Ese Dexter era claro, simple y conciso como un niño. Un niño más viejo que los de su edad, sin embargo. Sus ojos.

– Me comería un poco de jamón y mermelada -respondí.

El mayordomo me sirvió una copiosa comida. A mí me horrorizaría tener un tipo que mete las manos en todo lo que uno come, pero a Dexter le parecía muy normal.

Nos marchamos apenas hube terminado. Trasladé mi equipaje del Nash al Packard, y Dex se sento a la derecha.

– Conduce tú, Lee. Es mejor así.

Me miró significativamente. Fue su única alusión a la noche de la antevíspera. Estuvo de un humor encantador durante todo el trayecto y me contó cantidad de cosas sobre los viejos Asquith, dos buenos cerdos que se habían iniciado en la vida con un confortable capital, lo que me parece muy bien, pero que tenían la mala costumbre de explotar a la gente cuyo único delito es tener la piel de diferente color. Tenían plantaciones de caña cerca de Jamaica o de Haití, y, según Dex, en su casa se bebía un ron de fábula.

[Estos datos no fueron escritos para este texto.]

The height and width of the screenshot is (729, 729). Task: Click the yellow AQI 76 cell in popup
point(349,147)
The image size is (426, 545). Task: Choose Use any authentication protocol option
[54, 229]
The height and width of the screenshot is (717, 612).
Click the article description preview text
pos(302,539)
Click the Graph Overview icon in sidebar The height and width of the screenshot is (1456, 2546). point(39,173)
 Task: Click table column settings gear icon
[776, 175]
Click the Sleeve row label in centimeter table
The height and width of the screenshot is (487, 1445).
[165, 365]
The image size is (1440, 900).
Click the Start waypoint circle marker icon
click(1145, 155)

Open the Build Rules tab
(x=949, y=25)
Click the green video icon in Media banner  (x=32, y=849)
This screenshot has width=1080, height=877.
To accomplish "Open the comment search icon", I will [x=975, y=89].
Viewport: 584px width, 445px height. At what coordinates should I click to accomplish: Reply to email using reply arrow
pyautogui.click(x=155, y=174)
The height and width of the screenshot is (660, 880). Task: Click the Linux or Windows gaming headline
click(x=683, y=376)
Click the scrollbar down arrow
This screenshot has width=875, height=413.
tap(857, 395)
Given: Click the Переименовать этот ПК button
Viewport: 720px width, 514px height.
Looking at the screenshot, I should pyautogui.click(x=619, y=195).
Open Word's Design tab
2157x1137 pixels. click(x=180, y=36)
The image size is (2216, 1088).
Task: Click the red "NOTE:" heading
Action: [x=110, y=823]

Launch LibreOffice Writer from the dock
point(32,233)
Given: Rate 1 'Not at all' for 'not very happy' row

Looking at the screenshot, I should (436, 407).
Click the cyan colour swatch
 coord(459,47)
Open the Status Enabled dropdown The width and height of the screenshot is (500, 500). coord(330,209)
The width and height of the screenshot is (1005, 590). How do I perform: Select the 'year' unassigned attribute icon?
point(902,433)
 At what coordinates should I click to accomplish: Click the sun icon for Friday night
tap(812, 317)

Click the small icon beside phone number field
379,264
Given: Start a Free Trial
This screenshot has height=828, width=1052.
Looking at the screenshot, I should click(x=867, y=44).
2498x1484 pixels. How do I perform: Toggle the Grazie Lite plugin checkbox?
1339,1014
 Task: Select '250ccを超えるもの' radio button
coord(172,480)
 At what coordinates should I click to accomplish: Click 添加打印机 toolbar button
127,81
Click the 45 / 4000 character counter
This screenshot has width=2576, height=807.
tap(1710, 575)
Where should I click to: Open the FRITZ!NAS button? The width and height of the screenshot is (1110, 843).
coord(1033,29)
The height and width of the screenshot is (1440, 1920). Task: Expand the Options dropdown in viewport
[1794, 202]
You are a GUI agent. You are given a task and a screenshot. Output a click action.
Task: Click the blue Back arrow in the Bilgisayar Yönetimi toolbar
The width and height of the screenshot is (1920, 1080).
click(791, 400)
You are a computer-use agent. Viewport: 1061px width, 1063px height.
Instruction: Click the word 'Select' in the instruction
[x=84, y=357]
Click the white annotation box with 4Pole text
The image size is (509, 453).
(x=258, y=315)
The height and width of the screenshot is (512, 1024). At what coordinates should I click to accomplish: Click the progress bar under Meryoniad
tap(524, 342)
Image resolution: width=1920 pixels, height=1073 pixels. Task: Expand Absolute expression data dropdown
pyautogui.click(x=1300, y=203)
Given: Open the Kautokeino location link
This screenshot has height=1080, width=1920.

– Mejor que los zombies de Ricardo, puedes creerme, Lee.

– ¡Entonces, me apunto! -afirmé.

Y le pegué un buen viaje al pedal del acelerador.

Recorrimos los ciento sesenta kilómetros en poco más de una hora, y Dexter me indicó el camino al llegar a Prixville. Era un villorrio mucho menos importante que Buckton, pero las casas parecían más lujosas y los jardines más grandes. A veces se encuentran lugares así, en los que todo el mundo está podrido de dinero.